◆ Saved entries
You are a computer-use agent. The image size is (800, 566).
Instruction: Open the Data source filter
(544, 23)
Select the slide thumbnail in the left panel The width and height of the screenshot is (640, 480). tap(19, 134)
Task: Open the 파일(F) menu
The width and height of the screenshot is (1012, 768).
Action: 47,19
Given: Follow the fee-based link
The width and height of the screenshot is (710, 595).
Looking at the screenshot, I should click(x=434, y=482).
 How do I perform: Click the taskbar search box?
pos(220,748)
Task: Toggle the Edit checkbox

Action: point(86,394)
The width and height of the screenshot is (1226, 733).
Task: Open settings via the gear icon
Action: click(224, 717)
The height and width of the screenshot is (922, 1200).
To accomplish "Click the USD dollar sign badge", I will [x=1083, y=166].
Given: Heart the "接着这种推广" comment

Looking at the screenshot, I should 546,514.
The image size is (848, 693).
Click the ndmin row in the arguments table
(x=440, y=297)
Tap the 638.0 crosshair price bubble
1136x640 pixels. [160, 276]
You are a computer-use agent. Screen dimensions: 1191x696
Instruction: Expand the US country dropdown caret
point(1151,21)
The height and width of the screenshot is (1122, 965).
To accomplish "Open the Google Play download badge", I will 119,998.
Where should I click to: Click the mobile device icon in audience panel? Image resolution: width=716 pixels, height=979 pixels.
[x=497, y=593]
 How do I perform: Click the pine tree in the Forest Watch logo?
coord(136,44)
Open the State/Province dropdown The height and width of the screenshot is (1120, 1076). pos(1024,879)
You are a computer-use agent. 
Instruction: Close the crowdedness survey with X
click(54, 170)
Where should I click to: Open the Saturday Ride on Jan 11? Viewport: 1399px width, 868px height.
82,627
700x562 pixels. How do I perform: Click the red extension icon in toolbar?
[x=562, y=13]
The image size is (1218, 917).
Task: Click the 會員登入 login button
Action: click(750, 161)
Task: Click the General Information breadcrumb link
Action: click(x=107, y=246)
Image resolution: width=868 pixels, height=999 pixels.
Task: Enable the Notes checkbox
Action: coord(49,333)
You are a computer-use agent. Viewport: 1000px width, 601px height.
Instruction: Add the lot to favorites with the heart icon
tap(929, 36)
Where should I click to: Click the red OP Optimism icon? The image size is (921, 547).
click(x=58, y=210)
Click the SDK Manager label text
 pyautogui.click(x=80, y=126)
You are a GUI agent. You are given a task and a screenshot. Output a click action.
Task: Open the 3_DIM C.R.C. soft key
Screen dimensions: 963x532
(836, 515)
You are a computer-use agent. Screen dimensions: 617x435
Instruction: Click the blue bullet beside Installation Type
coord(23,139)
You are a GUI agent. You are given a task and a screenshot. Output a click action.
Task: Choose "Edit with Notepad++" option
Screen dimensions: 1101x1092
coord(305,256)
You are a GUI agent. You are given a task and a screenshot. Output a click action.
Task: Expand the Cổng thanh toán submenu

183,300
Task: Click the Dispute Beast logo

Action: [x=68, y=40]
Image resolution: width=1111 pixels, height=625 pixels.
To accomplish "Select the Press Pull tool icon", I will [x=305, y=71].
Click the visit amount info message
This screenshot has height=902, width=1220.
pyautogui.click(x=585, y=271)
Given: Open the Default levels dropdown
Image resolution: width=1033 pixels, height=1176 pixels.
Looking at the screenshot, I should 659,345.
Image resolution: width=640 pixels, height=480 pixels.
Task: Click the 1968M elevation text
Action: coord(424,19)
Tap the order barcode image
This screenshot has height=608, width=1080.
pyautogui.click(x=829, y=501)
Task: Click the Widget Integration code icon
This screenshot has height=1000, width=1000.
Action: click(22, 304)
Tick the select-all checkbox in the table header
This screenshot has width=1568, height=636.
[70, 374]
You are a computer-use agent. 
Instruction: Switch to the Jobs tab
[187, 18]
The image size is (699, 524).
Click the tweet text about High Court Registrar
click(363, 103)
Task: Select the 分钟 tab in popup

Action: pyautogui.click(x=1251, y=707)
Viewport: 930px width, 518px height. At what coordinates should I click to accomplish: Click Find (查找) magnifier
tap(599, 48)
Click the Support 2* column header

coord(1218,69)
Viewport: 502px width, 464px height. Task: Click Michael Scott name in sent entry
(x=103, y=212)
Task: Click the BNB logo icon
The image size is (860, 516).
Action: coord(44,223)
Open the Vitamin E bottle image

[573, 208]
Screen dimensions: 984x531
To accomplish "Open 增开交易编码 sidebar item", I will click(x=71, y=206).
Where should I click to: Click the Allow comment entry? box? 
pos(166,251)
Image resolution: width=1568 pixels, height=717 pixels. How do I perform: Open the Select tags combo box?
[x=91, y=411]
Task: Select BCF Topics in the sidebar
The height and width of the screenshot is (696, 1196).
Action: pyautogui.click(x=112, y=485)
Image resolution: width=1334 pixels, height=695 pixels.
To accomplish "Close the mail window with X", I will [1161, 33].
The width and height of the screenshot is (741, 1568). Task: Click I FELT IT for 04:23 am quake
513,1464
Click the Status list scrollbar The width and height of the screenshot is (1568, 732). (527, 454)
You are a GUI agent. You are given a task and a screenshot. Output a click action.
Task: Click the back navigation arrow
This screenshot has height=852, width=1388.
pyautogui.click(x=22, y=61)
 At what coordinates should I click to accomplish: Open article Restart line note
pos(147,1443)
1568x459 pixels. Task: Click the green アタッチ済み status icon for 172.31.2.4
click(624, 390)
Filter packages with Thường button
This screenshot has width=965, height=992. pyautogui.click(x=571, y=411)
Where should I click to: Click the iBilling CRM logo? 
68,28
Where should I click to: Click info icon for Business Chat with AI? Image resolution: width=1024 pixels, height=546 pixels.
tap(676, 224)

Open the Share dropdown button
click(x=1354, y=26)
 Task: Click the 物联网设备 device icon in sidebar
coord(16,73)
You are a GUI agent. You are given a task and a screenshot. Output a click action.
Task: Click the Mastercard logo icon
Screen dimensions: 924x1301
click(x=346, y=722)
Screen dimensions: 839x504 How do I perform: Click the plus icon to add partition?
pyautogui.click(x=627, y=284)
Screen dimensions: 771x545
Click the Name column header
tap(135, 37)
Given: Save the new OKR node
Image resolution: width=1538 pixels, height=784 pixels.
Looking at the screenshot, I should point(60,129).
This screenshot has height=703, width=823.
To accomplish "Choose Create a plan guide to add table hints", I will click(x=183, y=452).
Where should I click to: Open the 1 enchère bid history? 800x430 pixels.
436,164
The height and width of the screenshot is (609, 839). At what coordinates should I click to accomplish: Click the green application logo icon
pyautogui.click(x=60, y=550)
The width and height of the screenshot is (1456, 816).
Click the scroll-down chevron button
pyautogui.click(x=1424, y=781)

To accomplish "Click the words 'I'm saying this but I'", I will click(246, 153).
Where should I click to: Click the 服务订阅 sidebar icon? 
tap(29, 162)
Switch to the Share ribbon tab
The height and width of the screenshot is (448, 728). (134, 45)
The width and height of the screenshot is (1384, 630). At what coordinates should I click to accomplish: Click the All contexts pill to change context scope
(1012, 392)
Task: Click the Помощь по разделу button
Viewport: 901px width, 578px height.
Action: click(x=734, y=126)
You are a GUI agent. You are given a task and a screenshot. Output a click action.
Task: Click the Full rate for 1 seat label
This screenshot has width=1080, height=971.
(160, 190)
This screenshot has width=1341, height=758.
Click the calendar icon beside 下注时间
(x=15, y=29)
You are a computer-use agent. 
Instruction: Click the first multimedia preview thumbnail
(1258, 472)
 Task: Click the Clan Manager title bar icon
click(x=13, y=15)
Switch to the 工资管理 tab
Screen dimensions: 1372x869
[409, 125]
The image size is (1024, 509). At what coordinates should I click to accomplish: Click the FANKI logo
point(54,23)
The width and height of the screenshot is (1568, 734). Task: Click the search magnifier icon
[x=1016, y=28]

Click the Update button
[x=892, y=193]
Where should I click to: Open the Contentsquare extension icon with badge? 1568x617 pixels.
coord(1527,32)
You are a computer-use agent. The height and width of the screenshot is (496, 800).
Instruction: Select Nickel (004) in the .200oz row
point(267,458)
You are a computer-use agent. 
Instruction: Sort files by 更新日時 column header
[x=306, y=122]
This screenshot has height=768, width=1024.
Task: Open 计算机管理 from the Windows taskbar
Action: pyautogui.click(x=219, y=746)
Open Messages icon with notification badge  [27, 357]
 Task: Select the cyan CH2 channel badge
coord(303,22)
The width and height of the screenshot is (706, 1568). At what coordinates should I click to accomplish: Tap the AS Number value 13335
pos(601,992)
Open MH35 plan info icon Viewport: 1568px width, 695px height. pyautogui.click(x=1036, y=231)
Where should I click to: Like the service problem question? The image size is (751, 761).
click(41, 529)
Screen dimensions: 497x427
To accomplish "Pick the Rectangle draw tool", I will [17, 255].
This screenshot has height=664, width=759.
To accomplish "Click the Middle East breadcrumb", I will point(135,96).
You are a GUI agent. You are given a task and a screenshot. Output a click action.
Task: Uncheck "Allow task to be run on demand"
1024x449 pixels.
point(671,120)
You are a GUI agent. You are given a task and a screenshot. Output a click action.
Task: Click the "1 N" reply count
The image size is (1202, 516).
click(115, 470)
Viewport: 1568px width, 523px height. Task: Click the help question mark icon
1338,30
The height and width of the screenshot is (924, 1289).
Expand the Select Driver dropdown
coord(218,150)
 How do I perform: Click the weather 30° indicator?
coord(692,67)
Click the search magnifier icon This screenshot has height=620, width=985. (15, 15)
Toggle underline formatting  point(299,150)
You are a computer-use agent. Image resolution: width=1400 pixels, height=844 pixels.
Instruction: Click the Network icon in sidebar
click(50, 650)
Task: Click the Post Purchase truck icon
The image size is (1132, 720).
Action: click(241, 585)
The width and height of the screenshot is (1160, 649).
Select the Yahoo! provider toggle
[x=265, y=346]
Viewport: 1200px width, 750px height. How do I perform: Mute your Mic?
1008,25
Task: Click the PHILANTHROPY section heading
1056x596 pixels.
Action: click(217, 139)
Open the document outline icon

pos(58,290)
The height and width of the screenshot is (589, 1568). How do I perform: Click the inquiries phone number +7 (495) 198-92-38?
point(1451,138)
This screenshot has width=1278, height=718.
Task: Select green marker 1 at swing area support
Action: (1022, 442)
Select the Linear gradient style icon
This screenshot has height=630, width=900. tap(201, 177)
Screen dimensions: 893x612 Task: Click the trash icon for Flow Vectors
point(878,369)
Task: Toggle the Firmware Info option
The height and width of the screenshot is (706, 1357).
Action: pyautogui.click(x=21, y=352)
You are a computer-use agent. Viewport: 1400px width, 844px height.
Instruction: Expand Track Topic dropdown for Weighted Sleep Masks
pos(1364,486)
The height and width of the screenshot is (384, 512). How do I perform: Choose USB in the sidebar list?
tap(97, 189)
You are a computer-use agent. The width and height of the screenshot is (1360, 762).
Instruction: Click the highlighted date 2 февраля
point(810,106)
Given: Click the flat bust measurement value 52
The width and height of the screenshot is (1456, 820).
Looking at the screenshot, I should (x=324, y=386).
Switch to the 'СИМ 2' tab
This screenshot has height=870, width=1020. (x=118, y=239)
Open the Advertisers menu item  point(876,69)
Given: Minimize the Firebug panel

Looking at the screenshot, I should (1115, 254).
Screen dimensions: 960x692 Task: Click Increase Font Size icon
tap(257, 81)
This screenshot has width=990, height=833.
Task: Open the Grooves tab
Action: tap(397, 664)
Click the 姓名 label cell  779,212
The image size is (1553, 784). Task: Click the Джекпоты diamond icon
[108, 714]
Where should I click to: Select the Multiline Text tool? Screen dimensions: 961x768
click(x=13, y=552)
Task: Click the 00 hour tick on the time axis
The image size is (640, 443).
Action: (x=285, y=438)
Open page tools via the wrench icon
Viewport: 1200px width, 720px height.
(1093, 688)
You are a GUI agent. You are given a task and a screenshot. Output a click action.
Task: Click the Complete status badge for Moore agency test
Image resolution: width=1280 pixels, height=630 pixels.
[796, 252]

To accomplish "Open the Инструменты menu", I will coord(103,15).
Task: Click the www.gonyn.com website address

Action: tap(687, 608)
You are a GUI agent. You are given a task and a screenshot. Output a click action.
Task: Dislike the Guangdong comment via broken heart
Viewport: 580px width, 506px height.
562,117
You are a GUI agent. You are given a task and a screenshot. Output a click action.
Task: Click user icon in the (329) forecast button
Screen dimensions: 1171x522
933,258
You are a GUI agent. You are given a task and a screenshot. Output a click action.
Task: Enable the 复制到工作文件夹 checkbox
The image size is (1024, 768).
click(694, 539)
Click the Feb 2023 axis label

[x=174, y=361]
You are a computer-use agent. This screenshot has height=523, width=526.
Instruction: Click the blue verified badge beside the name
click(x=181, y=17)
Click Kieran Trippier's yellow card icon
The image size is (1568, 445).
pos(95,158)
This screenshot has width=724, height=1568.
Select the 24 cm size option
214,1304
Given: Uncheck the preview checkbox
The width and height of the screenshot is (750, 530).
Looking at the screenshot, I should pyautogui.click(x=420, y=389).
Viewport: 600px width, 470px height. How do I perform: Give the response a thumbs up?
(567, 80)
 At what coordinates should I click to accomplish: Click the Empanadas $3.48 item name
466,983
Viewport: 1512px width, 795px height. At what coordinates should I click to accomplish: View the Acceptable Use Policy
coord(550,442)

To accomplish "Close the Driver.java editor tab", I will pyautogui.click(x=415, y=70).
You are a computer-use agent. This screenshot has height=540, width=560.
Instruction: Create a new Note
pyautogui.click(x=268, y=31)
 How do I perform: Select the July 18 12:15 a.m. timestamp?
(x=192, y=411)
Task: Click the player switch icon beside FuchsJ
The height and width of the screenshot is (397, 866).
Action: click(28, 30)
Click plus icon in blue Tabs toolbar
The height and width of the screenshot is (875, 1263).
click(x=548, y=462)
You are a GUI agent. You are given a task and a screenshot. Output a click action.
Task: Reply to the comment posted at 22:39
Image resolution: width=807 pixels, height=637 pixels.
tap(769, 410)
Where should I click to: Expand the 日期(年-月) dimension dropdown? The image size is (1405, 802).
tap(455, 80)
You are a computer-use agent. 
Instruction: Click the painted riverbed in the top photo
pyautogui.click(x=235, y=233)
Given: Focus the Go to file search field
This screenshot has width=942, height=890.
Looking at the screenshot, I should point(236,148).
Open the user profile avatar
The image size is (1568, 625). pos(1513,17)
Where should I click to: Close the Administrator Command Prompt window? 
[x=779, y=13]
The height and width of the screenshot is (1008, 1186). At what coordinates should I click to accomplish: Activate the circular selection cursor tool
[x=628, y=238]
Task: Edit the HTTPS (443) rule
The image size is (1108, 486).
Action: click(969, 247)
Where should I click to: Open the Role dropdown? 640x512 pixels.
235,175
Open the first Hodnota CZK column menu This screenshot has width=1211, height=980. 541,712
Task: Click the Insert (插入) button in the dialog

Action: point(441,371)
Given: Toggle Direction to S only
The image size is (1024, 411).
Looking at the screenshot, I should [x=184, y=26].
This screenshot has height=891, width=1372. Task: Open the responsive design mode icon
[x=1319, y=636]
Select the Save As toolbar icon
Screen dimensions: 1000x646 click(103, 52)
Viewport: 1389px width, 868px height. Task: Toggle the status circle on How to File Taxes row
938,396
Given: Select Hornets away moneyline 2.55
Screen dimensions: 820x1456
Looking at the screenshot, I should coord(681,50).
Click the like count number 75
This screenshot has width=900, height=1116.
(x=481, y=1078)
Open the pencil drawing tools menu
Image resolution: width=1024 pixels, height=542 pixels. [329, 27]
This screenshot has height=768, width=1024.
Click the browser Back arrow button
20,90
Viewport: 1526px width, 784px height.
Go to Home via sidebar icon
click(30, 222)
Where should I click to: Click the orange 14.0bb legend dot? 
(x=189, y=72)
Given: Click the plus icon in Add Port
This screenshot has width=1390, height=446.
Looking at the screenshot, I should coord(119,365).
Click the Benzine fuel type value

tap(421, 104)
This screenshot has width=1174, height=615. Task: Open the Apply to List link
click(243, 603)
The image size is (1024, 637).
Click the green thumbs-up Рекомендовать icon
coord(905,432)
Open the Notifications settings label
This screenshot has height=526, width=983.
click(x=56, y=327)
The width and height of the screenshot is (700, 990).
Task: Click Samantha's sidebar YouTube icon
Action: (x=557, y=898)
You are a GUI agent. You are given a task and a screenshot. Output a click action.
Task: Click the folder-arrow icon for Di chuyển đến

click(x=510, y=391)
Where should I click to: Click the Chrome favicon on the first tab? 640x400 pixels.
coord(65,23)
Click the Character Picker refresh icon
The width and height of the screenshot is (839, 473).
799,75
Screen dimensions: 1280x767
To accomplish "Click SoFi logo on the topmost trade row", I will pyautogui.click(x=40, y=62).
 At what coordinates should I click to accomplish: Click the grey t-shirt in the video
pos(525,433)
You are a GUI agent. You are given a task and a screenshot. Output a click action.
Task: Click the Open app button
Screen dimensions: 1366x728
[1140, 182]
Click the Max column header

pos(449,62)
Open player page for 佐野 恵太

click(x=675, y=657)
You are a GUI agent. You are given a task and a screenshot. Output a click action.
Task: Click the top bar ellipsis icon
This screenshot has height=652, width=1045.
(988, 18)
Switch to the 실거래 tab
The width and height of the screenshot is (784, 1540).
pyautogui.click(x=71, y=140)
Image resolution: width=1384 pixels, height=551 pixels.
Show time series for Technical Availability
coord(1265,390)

◆ PROBLEM STATEMENT
Retype only the stretch of lines above starting at the one with "Task: Edit the HTTPS (443) rule" and stopping at the one with "Given: Toggle Direction to S only", exactly as written, with both kept.

◆ ANSWER TO THIS PROBLEM
Task: Edit the HTTPS (443) rule
The image size is (1108, 486).
Action: click(969, 247)
Where should I click to: Open the Role dropdown? 640x512 pixels.
235,175
Open the first Hodnota CZK column menu This screenshot has width=1211, height=980. 541,712
Task: Click the Insert (插入) button in the dialog

Action: point(441,371)
Given: Toggle Direction to S only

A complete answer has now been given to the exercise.